My university has introduced a new requirement for all of its incoming freshmen. Before the beginning of the semester, the new students are obligated to participate in a series of activities aimed at developing their feelings of responsibility as citizens. What does that mean in practice?
Freshmen will be loaded into buses and will be taken to perform community service activities. This will somehow teach them the value of responsible citizenship and communal action.
As of now, there is a total of 3 faculty members at out university who seem to be bothered by the idea of coercing community service out of students. As you might have guessed already, I’m one of them.
For one, this forced socialization bothers me on a visceral level. When people start college, they are already adults. Doesn’t it mean that they should decide for themselves when or whether they want to socialize, be charitable, do things for the benefit of the community, etc.? Isn’t it extremely patronizing to imply that they need to be forced into all of these activities?
Then you have to remember that we are a state university. Making students perform tasks that the state needs seems dangerously close to coercing free labor out of people who don’t have a choice in the matter.
Of course, there are also the autistic students who often thrive in the classroom and do extremely well academically but who, at the same time, are made intensely miserable by the forced cheerfulness of such collective public outings.
The idea that people need to be forced to spend a lot of time together as a group, involved in some sort of a collective action for the benefit of the entire society, and that it is perfectly fine for the government to force people to dedicate their weekend to provide free labor for the benefit of the state is, once again, a deeply Soviet idea.
Yes, I know that I keep repeating the words “the Soviet Union” like an obsessive parrot. But what else can I say if the bailouts, the “too big to fail,” the puritanical hysteria, the forced gynecological procedures, the war on contraception, and the coercion of community service are very familiar to me precisely because I have lived in the the Soviet Union?

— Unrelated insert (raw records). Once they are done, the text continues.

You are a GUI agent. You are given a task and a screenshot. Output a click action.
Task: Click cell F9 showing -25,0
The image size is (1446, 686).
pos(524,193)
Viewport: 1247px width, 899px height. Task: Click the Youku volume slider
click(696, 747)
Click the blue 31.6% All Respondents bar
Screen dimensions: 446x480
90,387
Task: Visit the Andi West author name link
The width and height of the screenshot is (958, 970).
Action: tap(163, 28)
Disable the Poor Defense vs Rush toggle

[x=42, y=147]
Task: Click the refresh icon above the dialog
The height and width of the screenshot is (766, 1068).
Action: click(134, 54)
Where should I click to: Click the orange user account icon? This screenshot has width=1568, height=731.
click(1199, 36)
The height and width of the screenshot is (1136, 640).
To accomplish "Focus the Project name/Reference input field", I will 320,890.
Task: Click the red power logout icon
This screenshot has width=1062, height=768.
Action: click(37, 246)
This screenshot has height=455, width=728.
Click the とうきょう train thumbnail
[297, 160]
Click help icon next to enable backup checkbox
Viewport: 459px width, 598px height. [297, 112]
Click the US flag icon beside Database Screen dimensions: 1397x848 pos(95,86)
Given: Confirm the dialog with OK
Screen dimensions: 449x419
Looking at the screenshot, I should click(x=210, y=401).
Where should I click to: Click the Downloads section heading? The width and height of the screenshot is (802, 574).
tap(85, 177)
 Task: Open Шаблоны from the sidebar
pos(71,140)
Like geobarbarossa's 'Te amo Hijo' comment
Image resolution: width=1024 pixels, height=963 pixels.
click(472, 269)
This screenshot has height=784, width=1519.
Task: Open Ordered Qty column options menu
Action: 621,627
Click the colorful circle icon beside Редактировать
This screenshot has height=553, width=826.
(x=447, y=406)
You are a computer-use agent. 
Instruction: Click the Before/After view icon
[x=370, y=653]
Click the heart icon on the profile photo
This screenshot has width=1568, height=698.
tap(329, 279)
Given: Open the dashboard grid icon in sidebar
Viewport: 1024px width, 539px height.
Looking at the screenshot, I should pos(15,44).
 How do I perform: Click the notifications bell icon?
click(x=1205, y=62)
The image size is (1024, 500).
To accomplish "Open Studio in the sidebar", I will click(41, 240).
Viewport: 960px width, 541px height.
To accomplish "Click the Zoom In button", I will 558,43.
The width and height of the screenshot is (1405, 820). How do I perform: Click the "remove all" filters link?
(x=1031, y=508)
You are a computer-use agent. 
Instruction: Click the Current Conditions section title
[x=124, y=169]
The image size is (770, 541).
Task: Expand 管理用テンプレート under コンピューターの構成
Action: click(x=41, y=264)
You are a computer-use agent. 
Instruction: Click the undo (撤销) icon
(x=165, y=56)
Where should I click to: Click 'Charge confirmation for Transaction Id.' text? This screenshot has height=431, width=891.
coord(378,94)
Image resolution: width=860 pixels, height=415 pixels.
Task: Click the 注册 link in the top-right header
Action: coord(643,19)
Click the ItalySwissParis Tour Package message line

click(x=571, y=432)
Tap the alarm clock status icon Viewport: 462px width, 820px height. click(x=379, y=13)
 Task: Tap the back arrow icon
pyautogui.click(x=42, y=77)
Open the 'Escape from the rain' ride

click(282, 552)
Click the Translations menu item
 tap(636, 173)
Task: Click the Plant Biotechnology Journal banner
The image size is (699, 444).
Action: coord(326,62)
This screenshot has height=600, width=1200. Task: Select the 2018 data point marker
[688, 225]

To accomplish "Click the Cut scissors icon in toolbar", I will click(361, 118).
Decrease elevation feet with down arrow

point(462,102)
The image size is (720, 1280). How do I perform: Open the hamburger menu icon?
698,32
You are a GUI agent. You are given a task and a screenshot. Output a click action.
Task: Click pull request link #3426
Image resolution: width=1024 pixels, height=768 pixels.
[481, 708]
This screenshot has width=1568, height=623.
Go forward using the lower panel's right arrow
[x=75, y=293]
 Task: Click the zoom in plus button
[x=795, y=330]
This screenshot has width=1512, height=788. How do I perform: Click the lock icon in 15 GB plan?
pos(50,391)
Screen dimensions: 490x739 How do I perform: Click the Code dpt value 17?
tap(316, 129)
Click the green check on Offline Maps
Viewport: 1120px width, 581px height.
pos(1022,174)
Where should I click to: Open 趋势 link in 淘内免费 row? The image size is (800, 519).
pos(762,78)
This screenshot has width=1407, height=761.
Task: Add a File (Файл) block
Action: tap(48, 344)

We either choose to guide ourselves by the respect for the rights of an individual or we don’t. There is no middle ground and there are no other options. I strongly believe that only through cultivating the respect for the individual rights as the highest value, can we achieve a civilized society worth living in. You know why that is? Because “collective interests” do not exist. There are simply shrewd individuals who manage to sell us their own interests as somehow hugely valuable to everybody. Such people force us to sacrifice our interests for theirs because they hide behind some completely spurious collective good.